Aim of the exercise >> Look over the entries that follow. Report how many lines contain "Toggle", with nothing else.
Material to process section start
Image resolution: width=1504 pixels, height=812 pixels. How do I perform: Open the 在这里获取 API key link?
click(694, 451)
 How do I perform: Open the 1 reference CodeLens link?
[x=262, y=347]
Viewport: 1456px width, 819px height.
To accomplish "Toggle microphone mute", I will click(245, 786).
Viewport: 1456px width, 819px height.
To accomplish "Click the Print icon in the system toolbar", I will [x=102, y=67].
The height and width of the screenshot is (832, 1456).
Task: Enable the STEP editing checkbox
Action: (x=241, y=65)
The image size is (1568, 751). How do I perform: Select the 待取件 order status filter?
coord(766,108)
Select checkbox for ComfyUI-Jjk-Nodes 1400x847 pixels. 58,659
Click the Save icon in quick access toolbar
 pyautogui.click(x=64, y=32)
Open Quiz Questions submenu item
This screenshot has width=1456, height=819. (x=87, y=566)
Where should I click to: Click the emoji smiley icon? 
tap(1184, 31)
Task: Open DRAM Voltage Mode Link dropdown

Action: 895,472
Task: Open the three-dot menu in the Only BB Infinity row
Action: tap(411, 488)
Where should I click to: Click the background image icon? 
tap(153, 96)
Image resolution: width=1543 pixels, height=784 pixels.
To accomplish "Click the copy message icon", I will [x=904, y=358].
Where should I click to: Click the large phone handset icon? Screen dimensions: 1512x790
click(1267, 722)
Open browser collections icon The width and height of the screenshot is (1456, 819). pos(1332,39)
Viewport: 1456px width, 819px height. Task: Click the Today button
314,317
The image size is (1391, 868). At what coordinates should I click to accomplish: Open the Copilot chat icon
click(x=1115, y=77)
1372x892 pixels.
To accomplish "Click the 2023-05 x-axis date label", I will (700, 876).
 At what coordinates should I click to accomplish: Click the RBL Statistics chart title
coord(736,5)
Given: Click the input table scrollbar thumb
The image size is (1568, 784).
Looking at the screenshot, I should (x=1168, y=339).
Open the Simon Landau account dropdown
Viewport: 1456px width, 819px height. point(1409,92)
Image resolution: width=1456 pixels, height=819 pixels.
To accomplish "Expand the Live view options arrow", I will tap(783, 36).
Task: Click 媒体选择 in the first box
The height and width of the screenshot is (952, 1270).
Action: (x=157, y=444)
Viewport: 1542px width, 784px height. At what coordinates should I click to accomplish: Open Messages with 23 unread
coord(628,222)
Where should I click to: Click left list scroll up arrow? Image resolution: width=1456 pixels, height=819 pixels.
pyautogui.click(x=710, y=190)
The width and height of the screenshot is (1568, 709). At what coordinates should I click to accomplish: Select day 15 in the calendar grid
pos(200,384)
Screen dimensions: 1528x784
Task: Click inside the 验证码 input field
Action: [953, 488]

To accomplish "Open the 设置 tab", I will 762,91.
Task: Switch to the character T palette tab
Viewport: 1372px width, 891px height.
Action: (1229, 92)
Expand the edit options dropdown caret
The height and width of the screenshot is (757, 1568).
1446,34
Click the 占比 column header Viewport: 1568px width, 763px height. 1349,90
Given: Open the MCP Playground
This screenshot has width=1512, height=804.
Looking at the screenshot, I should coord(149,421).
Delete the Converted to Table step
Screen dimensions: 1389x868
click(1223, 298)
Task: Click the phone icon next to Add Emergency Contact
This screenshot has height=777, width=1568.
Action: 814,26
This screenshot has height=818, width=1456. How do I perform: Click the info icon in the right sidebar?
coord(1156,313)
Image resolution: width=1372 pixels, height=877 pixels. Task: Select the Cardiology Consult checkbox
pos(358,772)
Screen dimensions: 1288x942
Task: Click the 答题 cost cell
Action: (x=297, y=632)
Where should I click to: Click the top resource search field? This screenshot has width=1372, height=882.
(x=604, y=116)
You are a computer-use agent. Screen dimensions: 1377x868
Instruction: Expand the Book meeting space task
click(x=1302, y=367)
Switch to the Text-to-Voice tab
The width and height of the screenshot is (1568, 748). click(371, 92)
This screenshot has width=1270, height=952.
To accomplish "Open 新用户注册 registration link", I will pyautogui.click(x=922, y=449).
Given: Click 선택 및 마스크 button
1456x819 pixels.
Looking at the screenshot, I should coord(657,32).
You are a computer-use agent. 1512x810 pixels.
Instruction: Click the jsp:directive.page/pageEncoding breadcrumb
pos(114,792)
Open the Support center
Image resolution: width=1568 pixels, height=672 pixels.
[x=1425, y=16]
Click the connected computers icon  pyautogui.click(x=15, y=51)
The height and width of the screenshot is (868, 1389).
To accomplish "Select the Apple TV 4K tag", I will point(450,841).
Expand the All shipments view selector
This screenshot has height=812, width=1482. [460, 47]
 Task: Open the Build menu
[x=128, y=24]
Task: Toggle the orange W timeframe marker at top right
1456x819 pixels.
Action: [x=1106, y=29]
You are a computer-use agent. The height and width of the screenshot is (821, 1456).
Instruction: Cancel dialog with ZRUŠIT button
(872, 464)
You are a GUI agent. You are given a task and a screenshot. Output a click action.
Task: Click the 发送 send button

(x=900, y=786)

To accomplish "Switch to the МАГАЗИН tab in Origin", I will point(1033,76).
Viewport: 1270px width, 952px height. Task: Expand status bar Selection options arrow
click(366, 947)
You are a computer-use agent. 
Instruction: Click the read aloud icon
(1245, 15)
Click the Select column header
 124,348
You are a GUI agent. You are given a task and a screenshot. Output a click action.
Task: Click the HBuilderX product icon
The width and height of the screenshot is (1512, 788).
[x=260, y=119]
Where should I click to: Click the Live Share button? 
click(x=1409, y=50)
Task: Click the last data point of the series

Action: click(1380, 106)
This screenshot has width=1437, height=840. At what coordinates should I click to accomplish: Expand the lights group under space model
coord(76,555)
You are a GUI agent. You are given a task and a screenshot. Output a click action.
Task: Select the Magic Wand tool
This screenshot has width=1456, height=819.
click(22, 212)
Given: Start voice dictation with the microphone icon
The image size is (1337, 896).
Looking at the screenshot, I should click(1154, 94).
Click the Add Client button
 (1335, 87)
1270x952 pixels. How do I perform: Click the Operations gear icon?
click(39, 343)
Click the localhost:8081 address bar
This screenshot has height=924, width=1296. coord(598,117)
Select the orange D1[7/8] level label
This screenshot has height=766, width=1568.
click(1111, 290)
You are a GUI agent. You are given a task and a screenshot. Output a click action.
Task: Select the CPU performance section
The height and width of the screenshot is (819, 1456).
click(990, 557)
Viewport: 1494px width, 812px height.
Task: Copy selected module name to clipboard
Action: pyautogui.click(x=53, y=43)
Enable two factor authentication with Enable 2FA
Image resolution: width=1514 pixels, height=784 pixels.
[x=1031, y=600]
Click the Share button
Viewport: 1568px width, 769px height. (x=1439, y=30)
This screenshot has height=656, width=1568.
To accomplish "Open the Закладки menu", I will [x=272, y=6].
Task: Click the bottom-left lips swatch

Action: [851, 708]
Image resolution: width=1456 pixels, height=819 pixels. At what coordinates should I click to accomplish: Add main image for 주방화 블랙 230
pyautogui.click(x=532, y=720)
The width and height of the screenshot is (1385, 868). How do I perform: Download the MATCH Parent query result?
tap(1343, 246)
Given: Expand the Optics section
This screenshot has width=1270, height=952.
Material to process section end
Your response >> 2